▶ The request: Write out the lines below again, swapping every "Image resolution" for "Screen size" and leaving everything else as it is.

(A run of records)
>>>>>

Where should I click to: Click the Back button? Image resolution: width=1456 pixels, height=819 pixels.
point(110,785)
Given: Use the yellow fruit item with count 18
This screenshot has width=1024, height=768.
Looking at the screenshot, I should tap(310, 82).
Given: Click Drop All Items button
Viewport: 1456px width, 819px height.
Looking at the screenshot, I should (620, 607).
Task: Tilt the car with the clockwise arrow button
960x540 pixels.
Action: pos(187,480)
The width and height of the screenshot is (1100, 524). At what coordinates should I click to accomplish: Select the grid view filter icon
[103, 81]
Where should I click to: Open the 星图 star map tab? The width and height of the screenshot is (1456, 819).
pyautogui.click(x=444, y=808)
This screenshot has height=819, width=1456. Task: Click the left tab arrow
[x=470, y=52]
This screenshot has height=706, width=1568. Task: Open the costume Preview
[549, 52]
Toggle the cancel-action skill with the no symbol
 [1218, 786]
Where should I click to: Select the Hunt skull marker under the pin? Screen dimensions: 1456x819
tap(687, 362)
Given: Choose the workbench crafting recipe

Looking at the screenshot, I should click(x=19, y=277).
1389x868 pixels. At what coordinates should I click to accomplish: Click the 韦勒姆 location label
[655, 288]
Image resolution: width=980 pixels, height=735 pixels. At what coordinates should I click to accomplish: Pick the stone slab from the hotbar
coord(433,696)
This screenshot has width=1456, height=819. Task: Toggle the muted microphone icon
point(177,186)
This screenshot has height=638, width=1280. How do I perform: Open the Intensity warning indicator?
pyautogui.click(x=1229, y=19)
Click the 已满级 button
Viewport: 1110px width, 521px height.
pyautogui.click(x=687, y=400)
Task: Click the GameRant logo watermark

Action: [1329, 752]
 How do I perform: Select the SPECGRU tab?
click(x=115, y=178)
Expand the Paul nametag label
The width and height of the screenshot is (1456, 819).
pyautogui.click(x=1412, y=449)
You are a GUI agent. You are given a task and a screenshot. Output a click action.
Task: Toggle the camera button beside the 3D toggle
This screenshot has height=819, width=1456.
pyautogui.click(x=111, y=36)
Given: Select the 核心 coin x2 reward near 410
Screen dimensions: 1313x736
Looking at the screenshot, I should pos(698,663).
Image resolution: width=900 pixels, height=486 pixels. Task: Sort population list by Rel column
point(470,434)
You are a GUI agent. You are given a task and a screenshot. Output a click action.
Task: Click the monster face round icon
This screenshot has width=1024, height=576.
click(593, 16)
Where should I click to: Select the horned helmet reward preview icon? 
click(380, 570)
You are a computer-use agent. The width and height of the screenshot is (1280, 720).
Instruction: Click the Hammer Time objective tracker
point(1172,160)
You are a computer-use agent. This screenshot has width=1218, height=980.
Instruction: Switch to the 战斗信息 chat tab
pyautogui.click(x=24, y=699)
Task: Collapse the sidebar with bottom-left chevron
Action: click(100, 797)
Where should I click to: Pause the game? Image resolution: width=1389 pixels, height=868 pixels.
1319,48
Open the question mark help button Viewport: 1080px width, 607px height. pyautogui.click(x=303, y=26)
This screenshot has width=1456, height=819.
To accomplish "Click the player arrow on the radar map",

<<<<<

▶ Solution below:
Where should I click to: Click the Back button? Screen size: width=1456 pixels, height=819 pixels.
point(110,785)
Given: Use the yellow fruit item with count 18
This screenshot has width=1024, height=768.
Looking at the screenshot, I should tap(310, 82).
Given: Click Drop All Items button
Viewport: 1456px width, 819px height.
Looking at the screenshot, I should (620, 607).
Task: Tilt the car with the clockwise arrow button
960x540 pixels.
Action: pos(187,480)
The width and height of the screenshot is (1100, 524). At what coordinates should I click to accomplish: Select the grid view filter icon
[103, 81]
Where should I click to: Open the 星图 star map tab? The width and height of the screenshot is (1456, 819).
pyautogui.click(x=444, y=808)
This screenshot has height=819, width=1456. Task: Click the left tab arrow
[x=470, y=52]
This screenshot has height=706, width=1568. Task: Open the costume Preview
[549, 52]
Toggle the cancel-action skill with the no symbol
 [1218, 786]
Where should I click to: Select the Hunt skull marker under the pin? Screen dimensions: 1456x819
tap(687, 362)
Given: Choose the workbench crafting recipe

Looking at the screenshot, I should click(x=19, y=277).
1389x868 pixels. At what coordinates should I click to accomplish: Click the 韦勒姆 location label
[655, 288]
Screen size: width=980 pixels, height=735 pixels. At what coordinates should I click to accomplish: Pick the stone slab from the hotbar
coord(433,696)
This screenshot has width=1456, height=819. Task: Toggle the muted microphone icon
point(177,186)
This screenshot has height=638, width=1280. How do I perform: Open the Intensity warning indicator?
pyautogui.click(x=1229, y=19)
Click the 已满级 button
Viewport: 1110px width, 521px height.
pyautogui.click(x=687, y=400)
Task: Click the GameRant logo watermark

Action: [1329, 752]
 How do I perform: Select the SPECGRU tab?
click(x=115, y=178)
Expand the Paul nametag label
The width and height of the screenshot is (1456, 819).
pyautogui.click(x=1412, y=449)
You are a GUI agent. You are given a task and a screenshot. Output a click action.
Task: Toggle the camera button beside the 3D toggle
This screenshot has height=819, width=1456.
pyautogui.click(x=111, y=36)
Given: Select the 核心 coin x2 reward near 410
Screen dimensions: 1313x736
Looking at the screenshot, I should pos(698,663).
Screen size: width=900 pixels, height=486 pixels. Task: Sort population list by Rel column
point(470,434)
You are a GUI agent. You are given a task and a screenshot. Output a click action.
Task: Click the monster face round icon
This screenshot has width=1024, height=576.
click(593, 16)
Where should I click to: Select the horned helmet reward preview icon? 
click(380, 570)
You are a computer-use agent. The width and height of the screenshot is (1280, 720).
Instruction: Click the Hammer Time objective tracker
point(1172,160)
You are a computer-use agent. This screenshot has width=1218, height=980.
Instruction: Switch to the 战斗信息 chat tab
pyautogui.click(x=24, y=699)
Task: Collapse the sidebar with bottom-left chevron
Action: click(100, 797)
Where should I click to: Pause the game? Screen size: width=1389 pixels, height=868 pixels.
1319,48
Open the question mark help button Viewport: 1080px width, 607px height. pyautogui.click(x=303, y=26)
This screenshot has width=1456, height=819.
To accomplish "Click the player arrow on the radar map",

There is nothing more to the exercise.